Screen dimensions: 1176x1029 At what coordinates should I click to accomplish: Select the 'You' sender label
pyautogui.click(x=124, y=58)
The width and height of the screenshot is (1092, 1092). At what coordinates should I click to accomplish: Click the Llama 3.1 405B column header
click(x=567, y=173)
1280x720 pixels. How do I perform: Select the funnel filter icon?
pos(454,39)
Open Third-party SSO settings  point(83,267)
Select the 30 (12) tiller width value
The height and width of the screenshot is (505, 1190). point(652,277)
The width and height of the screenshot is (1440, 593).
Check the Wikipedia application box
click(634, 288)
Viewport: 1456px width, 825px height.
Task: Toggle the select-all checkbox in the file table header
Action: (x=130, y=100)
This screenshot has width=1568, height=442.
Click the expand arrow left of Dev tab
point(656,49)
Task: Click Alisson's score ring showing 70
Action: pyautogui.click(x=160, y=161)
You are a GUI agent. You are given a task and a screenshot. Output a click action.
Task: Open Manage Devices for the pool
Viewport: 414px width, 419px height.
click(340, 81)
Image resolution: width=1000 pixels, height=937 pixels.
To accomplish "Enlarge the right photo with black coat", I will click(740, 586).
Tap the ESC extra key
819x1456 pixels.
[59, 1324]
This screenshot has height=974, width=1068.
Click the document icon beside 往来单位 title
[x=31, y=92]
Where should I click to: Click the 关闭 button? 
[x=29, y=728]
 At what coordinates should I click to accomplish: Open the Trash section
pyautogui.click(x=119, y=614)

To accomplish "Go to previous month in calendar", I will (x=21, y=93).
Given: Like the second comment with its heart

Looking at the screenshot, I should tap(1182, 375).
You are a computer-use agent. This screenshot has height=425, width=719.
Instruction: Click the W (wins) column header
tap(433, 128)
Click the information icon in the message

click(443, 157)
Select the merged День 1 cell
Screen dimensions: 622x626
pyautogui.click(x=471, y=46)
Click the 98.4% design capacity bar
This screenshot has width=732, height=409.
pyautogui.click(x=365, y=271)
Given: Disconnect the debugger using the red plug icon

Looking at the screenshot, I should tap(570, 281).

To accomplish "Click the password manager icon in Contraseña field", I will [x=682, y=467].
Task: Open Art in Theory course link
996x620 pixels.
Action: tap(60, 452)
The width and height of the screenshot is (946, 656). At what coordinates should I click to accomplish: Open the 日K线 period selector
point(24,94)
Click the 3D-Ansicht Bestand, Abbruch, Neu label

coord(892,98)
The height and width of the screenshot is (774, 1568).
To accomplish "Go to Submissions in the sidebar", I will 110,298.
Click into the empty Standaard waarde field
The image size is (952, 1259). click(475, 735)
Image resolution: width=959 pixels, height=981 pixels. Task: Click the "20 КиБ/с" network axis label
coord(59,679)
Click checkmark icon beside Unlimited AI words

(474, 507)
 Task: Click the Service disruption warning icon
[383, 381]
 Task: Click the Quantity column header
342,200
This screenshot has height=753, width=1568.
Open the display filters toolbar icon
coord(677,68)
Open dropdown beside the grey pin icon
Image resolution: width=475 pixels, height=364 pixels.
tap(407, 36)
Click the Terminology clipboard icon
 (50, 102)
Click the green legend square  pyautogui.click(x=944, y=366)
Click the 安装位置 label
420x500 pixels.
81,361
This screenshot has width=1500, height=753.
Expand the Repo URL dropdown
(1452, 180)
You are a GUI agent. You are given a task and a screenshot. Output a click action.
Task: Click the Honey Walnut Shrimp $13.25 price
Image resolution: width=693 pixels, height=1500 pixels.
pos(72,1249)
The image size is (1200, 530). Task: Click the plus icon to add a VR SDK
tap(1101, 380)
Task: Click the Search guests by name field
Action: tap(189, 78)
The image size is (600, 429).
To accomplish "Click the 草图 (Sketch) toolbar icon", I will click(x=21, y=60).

▸ Set exercise
Update every entry above by replacing "dropdown" with "drop-down menu". Leave every other character as it is.

▸ Exercise result
Screen dimensions: 1176x1029 At what coordinates should I click to accomplish: Select the 'You' sender label
pyautogui.click(x=124, y=58)
The width and height of the screenshot is (1092, 1092). At what coordinates should I click to accomplish: Click the Llama 3.1 405B column header
click(x=567, y=173)
1280x720 pixels. How do I perform: Select the funnel filter icon?
pos(454,39)
Open Third-party SSO settings  point(83,267)
Select the 30 (12) tiller width value
The height and width of the screenshot is (505, 1190). point(652,277)
The width and height of the screenshot is (1440, 593).
Check the Wikipedia application box
click(634, 288)
Viewport: 1456px width, 825px height.
Task: Toggle the select-all checkbox in the file table header
Action: (x=130, y=100)
This screenshot has width=1568, height=442.
Click the expand arrow left of Dev tab
point(656,49)
Task: Click Alisson's score ring showing 70
Action: pyautogui.click(x=160, y=161)
You are a GUI agent. You are given a task and a screenshot. Output a click action.
Task: Open Manage Devices for the pool
Viewport: 414px width, 419px height.
click(340, 81)
Image resolution: width=1000 pixels, height=937 pixels.
To accomplish "Enlarge the right photo with black coat", I will click(740, 586).
Tap the ESC extra key
819x1456 pixels.
[59, 1324]
This screenshot has height=974, width=1068.
Click the document icon beside 往来单位 title
[x=31, y=92]
Where should I click to: Click the 关闭 button? 
[x=29, y=728]
 At what coordinates should I click to accomplish: Open the Trash section
pyautogui.click(x=119, y=614)

To accomplish "Go to previous month in calendar", I will (x=21, y=93).
Given: Like the second comment with its heart

Looking at the screenshot, I should tap(1182, 375).
You are a computer-use agent. This screenshot has height=425, width=719.
Instruction: Click the W (wins) column header
tap(433, 128)
Click the information icon in the message

click(443, 157)
Select the merged День 1 cell
Screen dimensions: 622x626
pyautogui.click(x=471, y=46)
Click the 98.4% design capacity bar
This screenshot has width=732, height=409.
pyautogui.click(x=365, y=271)
Given: Disconnect the debugger using the red plug icon

Looking at the screenshot, I should tap(570, 281).

To accomplish "Click the password manager icon in Contraseña field", I will [x=682, y=467].
Task: Open Art in Theory course link
996x620 pixels.
Action: tap(60, 452)
The width and height of the screenshot is (946, 656). At what coordinates should I click to accomplish: Open the 日K线 period selector
point(24,94)
Click the 3D-Ansicht Bestand, Abbruch, Neu label

coord(892,98)
The height and width of the screenshot is (774, 1568).
To accomplish "Go to Submissions in the sidebar", I will 110,298.
Click into the empty Standaard waarde field
The image size is (952, 1259). click(475, 735)
Image resolution: width=959 pixels, height=981 pixels. Task: Click the "20 КиБ/с" network axis label
coord(59,679)
Click checkmark icon beside Unlimited AI words

(474, 507)
 Task: Click the Service disruption warning icon
[383, 381]
 Task: Click the Quantity column header
342,200
This screenshot has height=753, width=1568.
Open the display filters toolbar icon
coord(677,68)
Open drop-down menu beside the grey pin icon
Image resolution: width=475 pixels, height=364 pixels.
tap(407, 36)
Click the Terminology clipboard icon
 (50, 102)
Click the green legend square  pyautogui.click(x=944, y=366)
Click the 安装位置 label
420x500 pixels.
81,361
This screenshot has width=1500, height=753.
Expand the Repo URL drop-down menu
(1452, 180)
You are a GUI agent. You are given a task and a screenshot. Output a click action.
Task: Click the Honey Walnut Shrimp $13.25 price
Image resolution: width=693 pixels, height=1500 pixels.
pos(72,1249)
The image size is (1200, 530). Task: Click the plus icon to add a VR SDK
tap(1101, 380)
Task: Click the Search guests by name field
Action: tap(189, 78)
The image size is (600, 429).
To accomplish "Click the 草图 (Sketch) toolbar icon", I will click(x=21, y=60).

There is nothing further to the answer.